Protect Your Angular App From Cross-Site Scripting

In the last post of this SPA security series, we covered Cross-Site Request Forgery (CSRF) and how Angular helps you with a mitigation technique.

Posts in the SPA web security series
1. Defend Your SPA From Security Woes
2. Defend Your SPA From Common Web Attacks
3. Protect Your Angular App From Cross-Site Request Forgery
4. Protect Your Angular App From Cross-Site Scripting

Next, we’ll dive into Cross-Site Scripting (XSS) and look at the built-in security guards you get when using Angular.

Table of Contents

Cross-Site Scripting (XSS) protection

In the second post of this series, we presented an overview of Cross-Site Scripting (XSS). In summary, you learned that XSS occurs when code pollutes data and your application doesn’t provide safeguards to prevent the code from running.

Let’s recap the example attack vector.

Imagine an overly dramatic but otherwise innocent scenario like this:

  1. A website allows you to add comments about your favorite K-Drama.
  2. An agitator adds the comment <script>alert('Crash Landing on You stinks!');</script>.
  3. That terrible comment saves as is to the database.
  4. A K-Drama fan opens the website.
  5. The terrible comment is added to the website, appending the <script></script> tag to the DOM.
  6. The K-Drama fan is outraged by the JavaScript alert saying their favorite K-Drama, Crash Landing on You, stinks.

In this example, we have a <script> element and glossed over the steps for appending the element to the DOM. In reality, polluted data gets pulled into the application in various ways. Adding untrusted data in an injection sink - a Web API function that allows us to add dynamic content to our applications - is a major culprit. Examples of sinks include, but aren’t limited to:

  • methods to append to the DOM such as innerHTML, outerHTML
  • approaches that load external resources or navigate to external sites via a URL, such as src or href for HTML elements and url property on styles
  • event handlers, such as onmouseover and onerror with an invalid src value
  • global functions that evaluate and/or run code, such as eval(), setTimeout()

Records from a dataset

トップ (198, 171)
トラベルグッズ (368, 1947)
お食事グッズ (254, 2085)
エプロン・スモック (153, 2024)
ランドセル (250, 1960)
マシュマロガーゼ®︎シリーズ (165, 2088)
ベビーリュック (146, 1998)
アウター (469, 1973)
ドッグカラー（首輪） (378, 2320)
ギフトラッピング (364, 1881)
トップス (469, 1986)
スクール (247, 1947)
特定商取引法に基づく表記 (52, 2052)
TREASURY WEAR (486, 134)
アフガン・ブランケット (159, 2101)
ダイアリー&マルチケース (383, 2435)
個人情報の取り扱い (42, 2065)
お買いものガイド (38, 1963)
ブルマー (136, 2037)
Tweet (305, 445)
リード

__What this exercise asks__:
a) Quote the XSS article from "Cross-Site Scripting (XSS) protection" to "tag to the DOM.".
b) According to the XSS article, what is an injection sink?
These rows were taken from a different source than the article.

__Solutions__:
a)
Cross-Site Scripting (XSS) protection

In the second post of this series, we presented an overview of Cross-Site Scripting (XSS). In summary, you learned that XSS occurs when code pollutes data and your application doesn’t provide safeguards to prevent the code from running.

Let’s recap the example attack vector.

Imagine an overly dramatic but otherwise innocent scenario like this:

  1. A website allows you to add comments about your favorite K-Drama.
  2. An agitator adds the comment <script>alert('Crash Landing on You stinks!');</script>.
  3. That terrible comment saves as is to the database.
  4. A K-Drama fan opens the website.
  5. The terrible comment is added to the website, appending the <script></script> tag to the DOM.

b) A Web API function that allows us to add dynamic content to our applications.